Point is, it's good resource to free-ride but not actively participate.
city41 51 days ago [-]
That's basically the point of the site. I think SO's owners are ok with this trade off.
FWIW it wasn't always like this. I have a lot of points on SO mostly acquired about 5 years ago. Back then SO was a much friendlier, and much more interesting place to participate in. I haven't actively participated in about 3 years or so.
CaptSpify 51 days ago [-]
I've always thought this described it best: SO is a great place to find answers to your questions, but SO is a terrible place to ask questions.
Let's be honest, reading the docs should be everyone's first step before posting a question. So many questions follow the template of "I want to know how to do this but I don't want to put in any effort." The volume of those kinds of questions are what drove me away - not the moderation.
Python standard docs are not great, trying to remember how to use capturing groups on regexes for example (which I use maybe once or twice a year), it takes wading through three or four screens worth of text to get what I want. The Stack Overflow answer is likely to be far more concise, and will give me the example I am needing near the top of the page.
I am still pretty highly ranked on SO (top 1%), but I haven't been active for nearly two years now.
You have just nailed the problem with their gamification.
It takes effort - and thus time - to write a good answer. Since everyone is trying to score the easy wins, you get a flood of mediocre boilerplate answers. In the time it takes you to write a quality answer, the question has been answered multiple times. Likely one of these boilerplates has even been accepted by OP.
For a company that obviously considers the long game over immediate and cheap gains, they haven't managed to impart these values to their userbase.
Incidentally that was also my gripe about SO job ads two years ago. (Iow. when I considered posting something.) At the time their candidate search only allowed to search by answer scores. I had pretty simple needs: What if I'm not looking for developers who can recite trivia? What if I want to seek out the thoughtful ones who actually know how to ask good questions?
Their answer at the time: sorry, we don't have that.
It shouldn't even be that hard: eliminate the insane outliers and jackpots, find the people with matching skill sets who consistently ask decently scored questions.
Why read the docs when you can google for the exact single question you have and be looking at the answer a second later?
Especially on technologies you are diving into just to quickly do something, and that you don't have time to learn in any depth.
Unlike most manuals, it's a fairly short and incredibly well written document. Anyone who reads and follows most of it will be a very valuable user to the community. In fact, following it's process might lead you to figuring out your own questions before you submit sometimes, at least that's how it's worked for me.
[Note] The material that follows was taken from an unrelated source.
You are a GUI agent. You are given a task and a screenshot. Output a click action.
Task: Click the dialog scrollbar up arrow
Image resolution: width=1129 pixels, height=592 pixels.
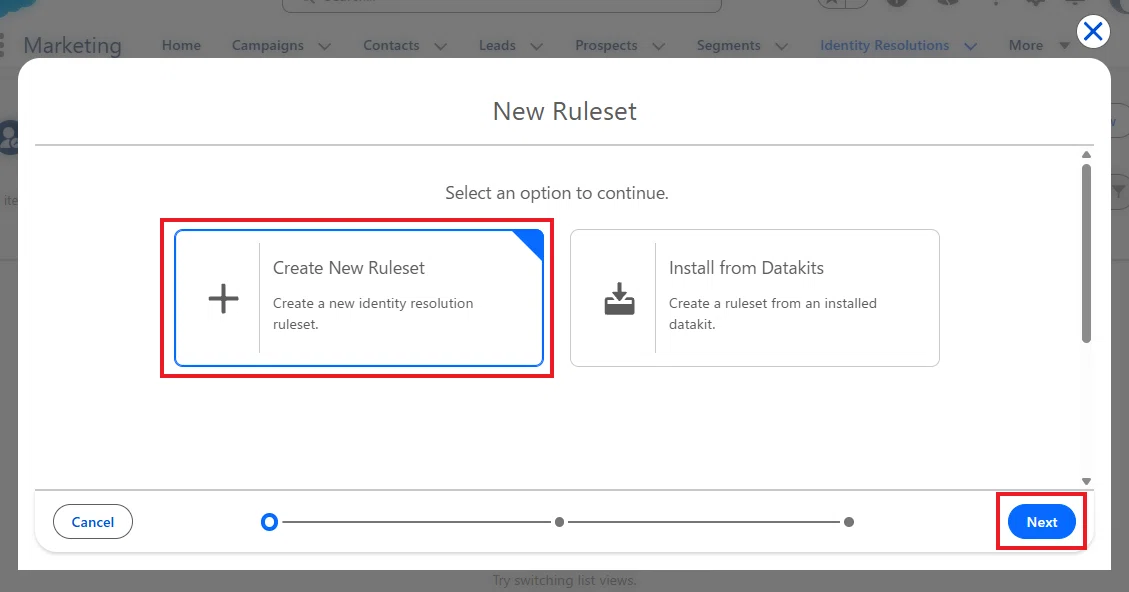point(1087,155)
Sure, it requires effort, but it makes for a better experience all around.
[Many questions that I see get downvoted are authors that make no attempt to follow the guidelines, or have asked a question easily answerable in the standards docs for that language or library. Still, I often answer these personally to provide a bit of hand-holding because what's obvious to someone who's been working with a language for 5 years might not be to someone who's been with it for 1. It's hard to draw a line around obviousness. In any case, if you follow the guidelines you're likely to receive help.]